My wife and I use a baby tracker app that is an absolute life saver and I recommend for any new/veteran parents. When your living in “shifts” it is a game changer for staying on top of feedings and diaper changes. It avoids the awkward and potential dangerous practice of waking up your partner mid-shift to ask how if baby’s poop looked like mustard. The app is called Baby Tracker and you can get it on whichever store fits your fancy (I’m not important enough, so that’s just a free shout out for the app, no affiliate checks here).

At any rate, I was on morning duty the first or second day home and found myself trying to feed baby a bottle while holding her upright (some reflux) and logging the feed on the app. Improv takes over and you can see from the photo with this post, my upper lip got some reps while my free hand logged a feeding (and grabbed a selfie because it’s not real if there’s no picture for social media).

Novice improvisers often find the greatest struggle in letting go. We become so obsessed with having an entire game/scene figured out and in our control from the moment we start that nothing ever happens. Nothing progresses. We get stuck. The audience or classmates get bored or frustrated or both and, very often, it just devolves into a lot of yelling. Because what says control like needless yelling at and over someone else?

And so it is in improv and parenting. The proverbial first month sucks. We try to maintain control at all costs, we pretend as hard as possible and usually end up devolving into a partial emotional breakdown with a lot of yelling.
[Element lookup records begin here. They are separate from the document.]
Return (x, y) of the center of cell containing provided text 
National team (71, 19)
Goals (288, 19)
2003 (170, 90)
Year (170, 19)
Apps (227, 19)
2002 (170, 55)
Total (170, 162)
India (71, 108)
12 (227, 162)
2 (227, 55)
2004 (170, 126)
It’s at this point that novice improvisers do one of two things- shift to pottery classes or slowly give up control, trust, flex and listen. In parenting, we don’t get the option of the pottery class. This is forever. So we stop, we breathe, we listen (both to our partner and our baby), we stop obsessing over controlling each day and we learn, instead, to respond to the day that presents itself.

Parenting has never been about control anyway. It’s been about presence, about showing up, about innovating and figuring it out and, “oh, right,” about getting really good with one hand.